The McCain campaign is previewing his education plan, which won't be complete
until fall. Obama has a 15-page K-12 education framework, with a catalogue of
new programs. Neither candidate offers specifics about proposed changes to the
No Child Left Behind Act.
The No Child Left Behind Act became law in January 2002. It has three basic
requirements for states: create grade-level learning objectives, test children
on these objectives, and take charge of schools where too many students fail and
turn those schools around. States not willing to fall in line risk losing
federal money.
Most educators and researchers agree the law has done a good job over the past
several years of measuring and tracking academic differences between rich and
poor students, often within the same school. Most research shows the law has
done little to fix it. It's this next step a new administration will face.
State legislators still hold the bulk of the power to shape school systems. But
a new administration will exhort Congress to make the changes it wants next
year, when the No Child Left Behind Act is reauthorized, most likely under a new
name. A new administration will appoint its own secretary of Education to head
the U.S. Department of Education, which controls how education law is
implemented.
Here is what could happen in your school down the street depending on who wins
the White House in November.
Will students continue taking the annual statewide AIMS test?
Don't expect it to stop anytime soon, no matter who is president. Too much
useful, long-term data is provided to scrap such tests, said Jay Greene, a
senior fellow with the Manhattan Institute.
"Once we started taking the temperature outside, we are no longer satisfied with
reports that it feels warm," he said. "We want to know a number."

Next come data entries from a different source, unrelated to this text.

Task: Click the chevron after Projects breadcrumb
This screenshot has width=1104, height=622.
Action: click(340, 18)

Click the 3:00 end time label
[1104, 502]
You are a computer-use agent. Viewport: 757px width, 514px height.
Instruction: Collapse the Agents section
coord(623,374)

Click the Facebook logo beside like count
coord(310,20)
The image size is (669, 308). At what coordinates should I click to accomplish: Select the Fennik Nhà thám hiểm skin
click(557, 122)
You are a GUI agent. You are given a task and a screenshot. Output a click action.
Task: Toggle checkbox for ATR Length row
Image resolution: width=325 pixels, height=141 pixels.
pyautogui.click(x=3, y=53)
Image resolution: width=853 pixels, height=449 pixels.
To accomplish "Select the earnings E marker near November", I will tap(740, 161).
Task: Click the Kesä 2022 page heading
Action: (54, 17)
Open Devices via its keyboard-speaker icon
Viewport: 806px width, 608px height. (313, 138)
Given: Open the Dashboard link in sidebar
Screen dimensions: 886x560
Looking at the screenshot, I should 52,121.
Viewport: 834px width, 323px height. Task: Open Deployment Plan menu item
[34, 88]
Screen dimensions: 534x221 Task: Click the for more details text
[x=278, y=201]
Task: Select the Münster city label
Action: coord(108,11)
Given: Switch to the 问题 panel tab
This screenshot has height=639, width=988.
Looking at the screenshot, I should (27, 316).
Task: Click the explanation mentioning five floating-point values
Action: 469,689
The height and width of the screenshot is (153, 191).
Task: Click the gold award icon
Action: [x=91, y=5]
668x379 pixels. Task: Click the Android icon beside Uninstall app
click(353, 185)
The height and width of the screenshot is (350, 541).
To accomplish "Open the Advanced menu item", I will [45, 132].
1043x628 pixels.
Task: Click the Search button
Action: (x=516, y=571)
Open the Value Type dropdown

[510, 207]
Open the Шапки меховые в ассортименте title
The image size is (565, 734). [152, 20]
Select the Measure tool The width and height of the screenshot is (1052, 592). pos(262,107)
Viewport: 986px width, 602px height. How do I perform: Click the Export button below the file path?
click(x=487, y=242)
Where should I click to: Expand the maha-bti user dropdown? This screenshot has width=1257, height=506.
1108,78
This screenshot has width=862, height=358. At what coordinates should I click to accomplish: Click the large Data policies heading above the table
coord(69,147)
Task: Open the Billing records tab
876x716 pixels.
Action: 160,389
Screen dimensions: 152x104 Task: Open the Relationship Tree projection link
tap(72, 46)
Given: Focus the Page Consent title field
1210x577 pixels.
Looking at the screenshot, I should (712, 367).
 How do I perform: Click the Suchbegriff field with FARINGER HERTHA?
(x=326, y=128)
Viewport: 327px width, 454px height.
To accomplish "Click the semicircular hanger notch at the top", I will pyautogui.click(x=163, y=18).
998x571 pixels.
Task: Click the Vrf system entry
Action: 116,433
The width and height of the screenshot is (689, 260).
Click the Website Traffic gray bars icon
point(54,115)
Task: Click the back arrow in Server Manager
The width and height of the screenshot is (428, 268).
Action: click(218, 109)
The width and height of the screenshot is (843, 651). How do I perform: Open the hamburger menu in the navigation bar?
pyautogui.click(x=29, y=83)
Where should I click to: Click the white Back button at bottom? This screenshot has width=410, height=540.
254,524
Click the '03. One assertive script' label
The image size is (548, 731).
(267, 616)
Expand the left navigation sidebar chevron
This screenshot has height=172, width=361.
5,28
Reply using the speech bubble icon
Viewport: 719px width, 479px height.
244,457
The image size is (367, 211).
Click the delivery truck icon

Still, the candidates have heard the complaints: The importance placed on test
scores has encouraged some schools to teach to the test, and fixation on the
test takes time away from art, recess, music and history, especially for
children struggling to pass the exam.
Both candidates want to encourage more sophisticated student evaluations than
the multiple-choice math and reading ones used by most states, including
Arizona. Both talk about using federal grants to jump-start new technology in
schools that measures a student's problem-solving skills in more subjects.
Both candidates also talk about avoiding the cost of each state establishing the
sophisticated assessments. Obama wants to develop national models that could be
replicated in states; McCain wants private organizations to do the same.
Will the state continue to require students to pass the
high-school AIMS exam to graduate?
This decision is up to Arizona lawmakers. The No Child Left Behind Act
requires states to test their high-school students in math and reading but uses
the information to judge the school, not individual students. Arizona is one of
22 states requiring students to pass a standardized test to graduate.
Would the federal government still require the state to take
over failing schools?
Arizona has its own law requiring the state to take over failing schools and
turn them around. That won't change.
But the No Child Left Behind Act also requires states to take charge of, and
turn around, a different set of schools the federal government deems failing.
That's where the big changes are likely to happen.
David Berliner, an Arizona State University researcher and author, said both
candidates want to hand over these unpopular and expensive decisions to the
states. "They will do it in a gradual way, saying we should not have incursions
into states, and dump the problem," he said.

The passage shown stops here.